Alobar holoprosencephaly with cyclopia
The obstetric ultrasound images of the fetal face demonstrate a single midline orbit (Figure 1). Axial imaging of the fetal brain shows fused thalami (Figure 2). Coronal imaging of the brain (Figure 3) demonstrates a monoventrical with lack of interhemispheric fissure and falx cerebri. At birth a single midline orbit and a probiscus were present. The baby died shortly after birth. An autopsy was not performed and no chromosomal evaluation was undertaken.
The holoprosencephalies are a group of disorders that develop as a result of abnormal differentiation and cleavage of the prosencephalon. Holoprosencephalies are commonly divided into three subcategories based on severity: alobar, semilobar, and lobar. In lobar holoprosencephaly, the mildest form, the brain typically has formation of a partial frontal horn and the posterior half of the callosal body as well as a fully formed third ventricle. In the semilobar form, the posterior portions of the brain including the interhemispheric fissure and the falx cerebri are partially formed whereas the anterior brain is fused. Alobar holoprosencephaly is the most severe form and usually leads to stillbirth or death shortly after birth.
In alobar holoprosencephaly there is limited formation of the anterior portion of the brain. The brain of affected patients commonly lacks a falx cerebri, an interhemispheric fissure and a corpus callosum. In addition, there is absence of the third ventricle as the thalami are fused. The cerebrum is only partially formed and is located in the rostral calavarium. A large dorsal cyst occupies the majority of the clavarium. In most cases of alobar holoprosencephaly, patients have obvious midline facial deformities, such as midfacial clefts, a primitive nasal structure and hypotelorism. In the most extreme forms there is fusion of the globes and orbits, which results in cyclopia. Because of the severe malformations present in alobar holoprosencepahly, it is diagnosed by ultrasound more commonly than the other forms.
The etiology of the holoprosencephalies is heterogeneous and has been attributed to both environmental and genetic causes. Veratrum alkaloids and distal inhibitors of cholesterol biosynthesis are teratogens that have been associated with holoprosencephaly. The malformation is frequently due to microdeletions or duplications within the genes responsible for forebrain development. Holoprosencephaly has also been associated with triploidy, trisomy 13, trisomy 18, and a number of other syndromes.
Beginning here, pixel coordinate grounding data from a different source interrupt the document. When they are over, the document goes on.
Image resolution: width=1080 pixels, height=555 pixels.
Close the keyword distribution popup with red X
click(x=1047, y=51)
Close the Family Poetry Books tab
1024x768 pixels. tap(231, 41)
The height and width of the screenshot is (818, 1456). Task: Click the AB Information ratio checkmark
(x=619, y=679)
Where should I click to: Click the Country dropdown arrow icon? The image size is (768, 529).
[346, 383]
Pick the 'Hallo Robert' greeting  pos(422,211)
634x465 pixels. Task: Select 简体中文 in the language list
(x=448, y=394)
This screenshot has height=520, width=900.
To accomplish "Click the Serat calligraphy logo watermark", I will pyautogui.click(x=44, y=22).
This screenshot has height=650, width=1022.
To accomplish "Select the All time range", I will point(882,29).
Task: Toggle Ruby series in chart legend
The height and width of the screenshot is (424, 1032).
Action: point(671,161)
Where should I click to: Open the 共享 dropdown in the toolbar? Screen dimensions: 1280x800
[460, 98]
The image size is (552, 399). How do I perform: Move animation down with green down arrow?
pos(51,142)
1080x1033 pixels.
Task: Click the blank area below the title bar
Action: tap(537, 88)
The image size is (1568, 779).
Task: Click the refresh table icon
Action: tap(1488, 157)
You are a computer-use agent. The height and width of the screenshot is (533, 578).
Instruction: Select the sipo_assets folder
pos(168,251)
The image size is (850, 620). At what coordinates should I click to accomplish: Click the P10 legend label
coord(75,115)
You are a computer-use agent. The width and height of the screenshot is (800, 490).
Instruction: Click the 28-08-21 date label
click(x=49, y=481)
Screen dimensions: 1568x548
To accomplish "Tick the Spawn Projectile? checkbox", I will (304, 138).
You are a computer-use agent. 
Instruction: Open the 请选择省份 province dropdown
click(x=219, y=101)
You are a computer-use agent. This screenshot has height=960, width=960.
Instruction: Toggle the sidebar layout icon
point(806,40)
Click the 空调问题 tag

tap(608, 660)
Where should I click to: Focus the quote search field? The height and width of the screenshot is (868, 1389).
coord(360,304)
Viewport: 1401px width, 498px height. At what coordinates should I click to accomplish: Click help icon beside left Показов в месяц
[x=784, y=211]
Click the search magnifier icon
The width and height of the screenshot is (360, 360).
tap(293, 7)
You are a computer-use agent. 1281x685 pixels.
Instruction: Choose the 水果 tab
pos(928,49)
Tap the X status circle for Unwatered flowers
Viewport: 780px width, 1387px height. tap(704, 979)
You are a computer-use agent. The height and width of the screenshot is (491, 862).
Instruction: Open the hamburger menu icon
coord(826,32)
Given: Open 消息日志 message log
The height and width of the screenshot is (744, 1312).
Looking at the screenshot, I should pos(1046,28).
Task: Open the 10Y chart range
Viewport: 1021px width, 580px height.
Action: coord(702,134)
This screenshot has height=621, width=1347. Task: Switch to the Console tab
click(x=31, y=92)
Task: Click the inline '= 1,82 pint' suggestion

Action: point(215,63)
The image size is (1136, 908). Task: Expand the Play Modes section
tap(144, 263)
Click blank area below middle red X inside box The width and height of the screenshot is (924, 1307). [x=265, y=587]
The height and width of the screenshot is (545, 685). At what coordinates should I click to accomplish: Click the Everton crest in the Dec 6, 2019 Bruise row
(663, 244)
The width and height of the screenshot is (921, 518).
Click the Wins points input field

The prevalence of holoprosencephaly varies considerably depending on the point during gestation at which it is measured. In a large epidemiologic study, Croen et al found the prevalence of holoprosencephaly to be 1.2 per 10,000 live births and fetal deaths. This figure was supported by a recent study by Bullen et al that found the total prevalence, including terminations, was 1.2 cases/10,000 registered births. This same study found the birth prevalence, which included stillbirths and live births > 24 weeks, to be 0.49 cases/10,000 births.
Holoprosencephaly is a rare congenital anomaly that is characterized by lack of cleavage of the prosencephalon. Holoprosencephaly can frequently be diagnosed via screening ultrasound at 20 weeks gestation. The diagnosis should be considered in fetuses and infants who have midline abnormalities.